● **What you have to do**: Repeat exactly, and only, the lines of the entries below from the one with "1456x827 pixels. Task: Go" through the one with "Click the Date", both ends included.

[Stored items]
"""

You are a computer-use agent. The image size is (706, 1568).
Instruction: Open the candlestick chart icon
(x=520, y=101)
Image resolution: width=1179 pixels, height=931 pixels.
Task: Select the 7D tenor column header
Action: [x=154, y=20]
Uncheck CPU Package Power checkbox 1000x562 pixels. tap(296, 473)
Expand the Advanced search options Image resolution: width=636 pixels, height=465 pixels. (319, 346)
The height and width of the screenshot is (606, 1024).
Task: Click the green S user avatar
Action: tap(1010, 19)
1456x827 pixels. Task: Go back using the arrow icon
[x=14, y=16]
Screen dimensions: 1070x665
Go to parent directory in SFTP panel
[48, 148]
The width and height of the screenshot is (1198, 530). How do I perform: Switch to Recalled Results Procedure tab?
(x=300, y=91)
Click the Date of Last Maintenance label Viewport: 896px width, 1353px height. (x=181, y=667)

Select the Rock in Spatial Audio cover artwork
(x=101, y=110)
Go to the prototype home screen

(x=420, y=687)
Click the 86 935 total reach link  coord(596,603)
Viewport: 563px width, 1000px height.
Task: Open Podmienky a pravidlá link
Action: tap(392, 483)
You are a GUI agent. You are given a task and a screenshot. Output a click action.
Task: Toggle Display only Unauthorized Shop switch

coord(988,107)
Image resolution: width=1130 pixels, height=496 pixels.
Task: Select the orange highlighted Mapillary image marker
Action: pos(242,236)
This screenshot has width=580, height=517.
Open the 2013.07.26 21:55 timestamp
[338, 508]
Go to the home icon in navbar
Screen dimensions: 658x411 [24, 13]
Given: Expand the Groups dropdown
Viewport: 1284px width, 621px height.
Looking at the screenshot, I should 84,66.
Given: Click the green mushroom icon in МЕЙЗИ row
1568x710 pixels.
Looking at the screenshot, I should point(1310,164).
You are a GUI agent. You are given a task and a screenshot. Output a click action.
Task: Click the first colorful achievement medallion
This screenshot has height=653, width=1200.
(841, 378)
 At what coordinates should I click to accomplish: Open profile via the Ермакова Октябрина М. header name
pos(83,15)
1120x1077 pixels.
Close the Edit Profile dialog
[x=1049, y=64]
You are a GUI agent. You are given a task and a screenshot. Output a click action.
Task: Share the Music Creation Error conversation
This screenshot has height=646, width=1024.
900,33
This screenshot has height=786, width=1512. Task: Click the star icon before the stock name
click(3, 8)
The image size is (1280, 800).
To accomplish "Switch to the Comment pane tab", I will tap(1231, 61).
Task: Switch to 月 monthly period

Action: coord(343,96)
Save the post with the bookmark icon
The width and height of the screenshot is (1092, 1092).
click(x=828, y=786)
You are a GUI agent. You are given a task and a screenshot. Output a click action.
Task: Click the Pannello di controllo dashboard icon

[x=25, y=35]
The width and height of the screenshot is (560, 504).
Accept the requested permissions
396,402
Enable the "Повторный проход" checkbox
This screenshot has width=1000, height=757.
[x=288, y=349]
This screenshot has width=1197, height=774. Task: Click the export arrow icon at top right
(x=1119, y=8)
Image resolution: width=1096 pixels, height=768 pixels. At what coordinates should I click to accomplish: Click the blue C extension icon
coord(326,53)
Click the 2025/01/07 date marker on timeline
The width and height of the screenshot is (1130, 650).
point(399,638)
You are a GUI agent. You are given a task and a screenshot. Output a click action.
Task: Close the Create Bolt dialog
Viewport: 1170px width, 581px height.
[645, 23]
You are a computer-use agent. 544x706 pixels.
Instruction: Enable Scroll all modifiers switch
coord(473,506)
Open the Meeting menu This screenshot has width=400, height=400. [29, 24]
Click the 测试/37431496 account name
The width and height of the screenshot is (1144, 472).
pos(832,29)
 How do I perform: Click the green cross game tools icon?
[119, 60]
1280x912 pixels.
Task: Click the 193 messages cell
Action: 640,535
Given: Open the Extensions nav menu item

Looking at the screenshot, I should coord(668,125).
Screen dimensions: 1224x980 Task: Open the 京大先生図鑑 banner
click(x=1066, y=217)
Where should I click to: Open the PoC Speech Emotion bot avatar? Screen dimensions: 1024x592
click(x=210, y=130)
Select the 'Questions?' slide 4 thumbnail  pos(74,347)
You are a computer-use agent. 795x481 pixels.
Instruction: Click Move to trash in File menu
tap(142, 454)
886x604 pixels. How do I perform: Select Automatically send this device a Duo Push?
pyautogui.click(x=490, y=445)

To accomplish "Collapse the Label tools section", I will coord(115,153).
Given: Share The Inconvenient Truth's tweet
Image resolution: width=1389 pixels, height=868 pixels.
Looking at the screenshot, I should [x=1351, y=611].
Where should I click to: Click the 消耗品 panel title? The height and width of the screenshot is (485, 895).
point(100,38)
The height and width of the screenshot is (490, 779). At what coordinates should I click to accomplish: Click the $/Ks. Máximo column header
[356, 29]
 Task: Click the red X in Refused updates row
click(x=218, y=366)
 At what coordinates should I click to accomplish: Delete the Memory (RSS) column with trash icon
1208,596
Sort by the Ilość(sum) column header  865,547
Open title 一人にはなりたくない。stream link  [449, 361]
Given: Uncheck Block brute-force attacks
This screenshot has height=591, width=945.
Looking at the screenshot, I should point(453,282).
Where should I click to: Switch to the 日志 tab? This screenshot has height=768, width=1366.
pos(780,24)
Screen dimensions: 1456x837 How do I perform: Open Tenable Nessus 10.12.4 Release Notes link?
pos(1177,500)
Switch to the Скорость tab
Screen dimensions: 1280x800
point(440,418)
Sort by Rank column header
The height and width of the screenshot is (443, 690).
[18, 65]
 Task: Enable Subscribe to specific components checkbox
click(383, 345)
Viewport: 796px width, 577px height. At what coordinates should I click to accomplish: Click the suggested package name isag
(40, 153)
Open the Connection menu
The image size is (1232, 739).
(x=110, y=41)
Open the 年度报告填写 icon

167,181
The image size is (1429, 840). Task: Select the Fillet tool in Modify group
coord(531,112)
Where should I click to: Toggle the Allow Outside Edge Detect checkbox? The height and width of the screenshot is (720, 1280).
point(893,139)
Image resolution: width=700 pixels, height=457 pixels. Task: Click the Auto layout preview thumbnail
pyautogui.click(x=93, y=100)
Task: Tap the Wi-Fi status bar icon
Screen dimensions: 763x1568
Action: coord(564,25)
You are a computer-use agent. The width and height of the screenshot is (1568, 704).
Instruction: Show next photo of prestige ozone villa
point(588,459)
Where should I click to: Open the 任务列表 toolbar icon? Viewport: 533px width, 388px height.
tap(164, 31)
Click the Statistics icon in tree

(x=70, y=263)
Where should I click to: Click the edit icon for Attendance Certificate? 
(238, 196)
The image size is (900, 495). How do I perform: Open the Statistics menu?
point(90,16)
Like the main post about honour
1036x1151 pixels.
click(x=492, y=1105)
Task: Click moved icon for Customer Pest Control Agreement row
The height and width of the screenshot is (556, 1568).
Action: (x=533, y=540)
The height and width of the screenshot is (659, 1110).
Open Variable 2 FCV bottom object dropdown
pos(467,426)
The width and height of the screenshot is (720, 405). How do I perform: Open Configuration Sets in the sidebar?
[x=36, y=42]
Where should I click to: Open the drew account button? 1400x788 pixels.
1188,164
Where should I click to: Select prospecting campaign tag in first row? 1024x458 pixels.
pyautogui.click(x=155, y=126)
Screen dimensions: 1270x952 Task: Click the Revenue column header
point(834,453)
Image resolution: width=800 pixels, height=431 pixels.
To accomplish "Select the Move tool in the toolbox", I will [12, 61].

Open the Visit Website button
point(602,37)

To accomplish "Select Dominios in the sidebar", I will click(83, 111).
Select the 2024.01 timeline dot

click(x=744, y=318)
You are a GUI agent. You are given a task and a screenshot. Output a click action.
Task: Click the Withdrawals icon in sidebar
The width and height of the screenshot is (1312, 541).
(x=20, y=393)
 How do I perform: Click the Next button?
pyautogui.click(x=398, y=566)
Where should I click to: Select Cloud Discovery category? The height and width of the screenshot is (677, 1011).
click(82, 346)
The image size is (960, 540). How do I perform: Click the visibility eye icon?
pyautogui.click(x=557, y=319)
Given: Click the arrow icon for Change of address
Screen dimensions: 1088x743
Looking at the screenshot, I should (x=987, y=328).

"""

● **Exercise solution**:
1456x827 pixels. Task: Go back using the arrow icon
[x=14, y=16]
Screen dimensions: 1070x665
Go to parent directory in SFTP panel
[48, 148]
The width and height of the screenshot is (1198, 530). How do I perform: Switch to Recalled Results Procedure tab?
(x=300, y=91)
Click the Date of Last Maintenance label Viewport: 896px width, 1353px height. (x=181, y=667)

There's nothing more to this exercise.